[Problem to work on]
Will you revise the records, beginning at the line that has "Where should I click to: Choose" and stopping after the line that has "pos(651,13)", so that "column header" becomes "column heading" and nothing else changes? Return only those lines.

[Provided material]
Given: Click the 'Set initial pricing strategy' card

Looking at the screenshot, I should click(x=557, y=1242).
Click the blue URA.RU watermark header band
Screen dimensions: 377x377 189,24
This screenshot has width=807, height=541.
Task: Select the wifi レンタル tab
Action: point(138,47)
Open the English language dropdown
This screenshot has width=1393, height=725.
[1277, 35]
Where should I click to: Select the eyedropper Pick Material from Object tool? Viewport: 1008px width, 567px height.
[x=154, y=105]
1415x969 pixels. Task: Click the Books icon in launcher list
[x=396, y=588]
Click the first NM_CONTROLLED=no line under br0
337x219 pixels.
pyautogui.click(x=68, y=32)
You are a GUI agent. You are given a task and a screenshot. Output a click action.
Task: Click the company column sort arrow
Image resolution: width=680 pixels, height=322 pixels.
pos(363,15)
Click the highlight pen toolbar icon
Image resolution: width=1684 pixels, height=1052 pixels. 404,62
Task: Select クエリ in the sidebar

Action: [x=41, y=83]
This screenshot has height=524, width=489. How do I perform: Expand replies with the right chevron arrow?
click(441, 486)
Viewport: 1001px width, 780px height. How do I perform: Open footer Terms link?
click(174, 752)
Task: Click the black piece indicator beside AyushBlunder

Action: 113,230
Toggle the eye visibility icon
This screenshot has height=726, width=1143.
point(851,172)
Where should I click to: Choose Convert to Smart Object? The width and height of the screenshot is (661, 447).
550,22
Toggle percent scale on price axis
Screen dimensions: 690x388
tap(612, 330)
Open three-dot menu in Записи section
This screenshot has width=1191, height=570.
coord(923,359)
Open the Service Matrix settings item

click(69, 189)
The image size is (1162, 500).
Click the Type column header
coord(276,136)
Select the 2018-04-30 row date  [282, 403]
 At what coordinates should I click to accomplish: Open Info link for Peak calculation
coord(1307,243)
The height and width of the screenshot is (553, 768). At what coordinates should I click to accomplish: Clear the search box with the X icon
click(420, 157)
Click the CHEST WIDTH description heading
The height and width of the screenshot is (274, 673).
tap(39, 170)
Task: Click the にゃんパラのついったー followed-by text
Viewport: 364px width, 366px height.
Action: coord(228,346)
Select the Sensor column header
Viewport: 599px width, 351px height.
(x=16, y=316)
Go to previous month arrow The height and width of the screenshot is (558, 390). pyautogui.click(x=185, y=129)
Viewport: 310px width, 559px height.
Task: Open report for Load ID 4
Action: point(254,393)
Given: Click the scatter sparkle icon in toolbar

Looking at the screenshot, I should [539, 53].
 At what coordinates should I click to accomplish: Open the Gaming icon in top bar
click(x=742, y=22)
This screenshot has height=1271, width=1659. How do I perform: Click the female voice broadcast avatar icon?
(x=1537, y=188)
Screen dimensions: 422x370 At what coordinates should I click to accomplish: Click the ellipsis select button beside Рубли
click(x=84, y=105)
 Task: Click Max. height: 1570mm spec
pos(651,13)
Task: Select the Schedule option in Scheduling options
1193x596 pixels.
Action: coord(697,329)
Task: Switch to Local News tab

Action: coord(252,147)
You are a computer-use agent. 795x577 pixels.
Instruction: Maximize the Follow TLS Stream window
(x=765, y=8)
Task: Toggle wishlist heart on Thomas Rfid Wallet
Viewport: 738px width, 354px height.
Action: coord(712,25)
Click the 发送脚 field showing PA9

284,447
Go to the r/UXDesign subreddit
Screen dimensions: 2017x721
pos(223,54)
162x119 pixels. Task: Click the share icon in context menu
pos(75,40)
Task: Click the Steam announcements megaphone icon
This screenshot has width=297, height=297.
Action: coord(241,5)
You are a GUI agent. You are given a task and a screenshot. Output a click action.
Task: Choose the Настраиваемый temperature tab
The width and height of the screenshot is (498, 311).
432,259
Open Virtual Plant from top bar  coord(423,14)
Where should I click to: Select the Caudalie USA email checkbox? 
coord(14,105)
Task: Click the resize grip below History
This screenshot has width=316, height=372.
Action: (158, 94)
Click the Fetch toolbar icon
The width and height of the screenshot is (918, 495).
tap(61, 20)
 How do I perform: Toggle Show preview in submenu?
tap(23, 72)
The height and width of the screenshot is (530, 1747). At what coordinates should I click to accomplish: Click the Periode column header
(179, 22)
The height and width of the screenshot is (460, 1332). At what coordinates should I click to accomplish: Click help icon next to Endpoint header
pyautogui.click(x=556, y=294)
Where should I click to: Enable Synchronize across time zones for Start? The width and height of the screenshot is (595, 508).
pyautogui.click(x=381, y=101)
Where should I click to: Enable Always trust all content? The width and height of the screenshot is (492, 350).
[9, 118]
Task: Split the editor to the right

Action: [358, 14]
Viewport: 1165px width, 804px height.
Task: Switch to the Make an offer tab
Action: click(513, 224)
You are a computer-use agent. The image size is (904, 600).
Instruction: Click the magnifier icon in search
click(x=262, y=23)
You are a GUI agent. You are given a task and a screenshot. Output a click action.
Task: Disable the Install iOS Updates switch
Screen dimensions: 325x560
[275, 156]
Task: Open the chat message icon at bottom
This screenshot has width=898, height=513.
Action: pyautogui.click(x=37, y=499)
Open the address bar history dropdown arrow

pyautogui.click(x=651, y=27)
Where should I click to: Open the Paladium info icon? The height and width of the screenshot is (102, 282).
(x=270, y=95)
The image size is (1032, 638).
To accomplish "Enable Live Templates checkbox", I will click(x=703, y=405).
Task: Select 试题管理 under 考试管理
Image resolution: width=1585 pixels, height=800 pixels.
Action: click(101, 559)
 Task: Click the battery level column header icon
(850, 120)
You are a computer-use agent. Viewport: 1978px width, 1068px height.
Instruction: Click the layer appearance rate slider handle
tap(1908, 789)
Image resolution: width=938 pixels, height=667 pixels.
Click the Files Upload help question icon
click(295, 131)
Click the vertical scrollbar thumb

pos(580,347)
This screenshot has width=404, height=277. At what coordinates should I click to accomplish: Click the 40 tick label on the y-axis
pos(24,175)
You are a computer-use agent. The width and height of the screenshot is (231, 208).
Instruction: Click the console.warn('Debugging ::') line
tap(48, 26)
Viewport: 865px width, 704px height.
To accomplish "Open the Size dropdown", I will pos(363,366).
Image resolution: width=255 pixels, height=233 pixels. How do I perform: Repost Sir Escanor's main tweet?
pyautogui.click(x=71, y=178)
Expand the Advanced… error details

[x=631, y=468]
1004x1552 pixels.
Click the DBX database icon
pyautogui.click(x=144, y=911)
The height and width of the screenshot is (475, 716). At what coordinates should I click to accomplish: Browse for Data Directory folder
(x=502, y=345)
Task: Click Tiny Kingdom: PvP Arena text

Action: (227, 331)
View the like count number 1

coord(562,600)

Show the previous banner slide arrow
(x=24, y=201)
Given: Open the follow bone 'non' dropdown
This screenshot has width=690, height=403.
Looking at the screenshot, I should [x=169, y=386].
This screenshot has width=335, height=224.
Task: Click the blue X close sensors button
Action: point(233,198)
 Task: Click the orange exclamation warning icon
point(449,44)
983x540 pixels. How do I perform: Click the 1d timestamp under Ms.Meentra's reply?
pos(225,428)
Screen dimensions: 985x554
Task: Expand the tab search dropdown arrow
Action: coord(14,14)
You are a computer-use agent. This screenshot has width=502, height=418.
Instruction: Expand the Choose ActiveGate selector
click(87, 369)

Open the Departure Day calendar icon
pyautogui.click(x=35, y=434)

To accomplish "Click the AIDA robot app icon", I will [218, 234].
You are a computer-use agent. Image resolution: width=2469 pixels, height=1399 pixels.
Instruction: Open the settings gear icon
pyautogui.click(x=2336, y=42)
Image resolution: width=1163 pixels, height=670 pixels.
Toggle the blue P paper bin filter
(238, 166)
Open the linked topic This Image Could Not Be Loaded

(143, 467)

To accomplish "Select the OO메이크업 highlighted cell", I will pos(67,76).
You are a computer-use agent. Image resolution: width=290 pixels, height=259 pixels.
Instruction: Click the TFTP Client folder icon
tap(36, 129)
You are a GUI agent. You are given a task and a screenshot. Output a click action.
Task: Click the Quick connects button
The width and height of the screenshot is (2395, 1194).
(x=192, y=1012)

[Solution to this problem]
Where should I click to: Choose Convert to Smart Object? The width and height of the screenshot is (661, 447).
550,22
Toggle percent scale on price axis
Screen dimensions: 690x388
tap(612, 330)
Open three-dot menu in Записи section
This screenshot has width=1191, height=570.
coord(923,359)
Open the Service Matrix settings item

click(69, 189)
The image size is (1162, 500).
Click the Type column heading
coord(276,136)
Select the 2018-04-30 row date  [282, 403]
 At what coordinates should I click to accomplish: Open Info link for Peak calculation
coord(1307,243)
The height and width of the screenshot is (553, 768). At what coordinates should I click to accomplish: Clear the search box with the X icon
click(420, 157)
Click the CHEST WIDTH description heading
The height and width of the screenshot is (274, 673).
tap(39, 170)
Task: Click the にゃんパラのついったー followed-by text
Viewport: 364px width, 366px height.
Action: coord(228,346)
Select the Sensor column heading
Viewport: 599px width, 351px height.
(x=16, y=316)
Go to previous month arrow The height and width of the screenshot is (558, 390). pyautogui.click(x=185, y=129)
Viewport: 310px width, 559px height.
Task: Open report for Load ID 4
Action: point(254,393)
Given: Click the scatter sparkle icon in toolbar

Looking at the screenshot, I should [539, 53].
 At what coordinates should I click to accomplish: Open the Gaming icon in top bar
click(x=742, y=22)
This screenshot has height=1271, width=1659. How do I perform: Click the female voice broadcast avatar icon?
(x=1537, y=188)
Screen dimensions: 422x370 At what coordinates should I click to accomplish: Click the ellipsis select button beside Рубли
click(x=84, y=105)
 Task: Click Max. height: 1570mm spec
pos(651,13)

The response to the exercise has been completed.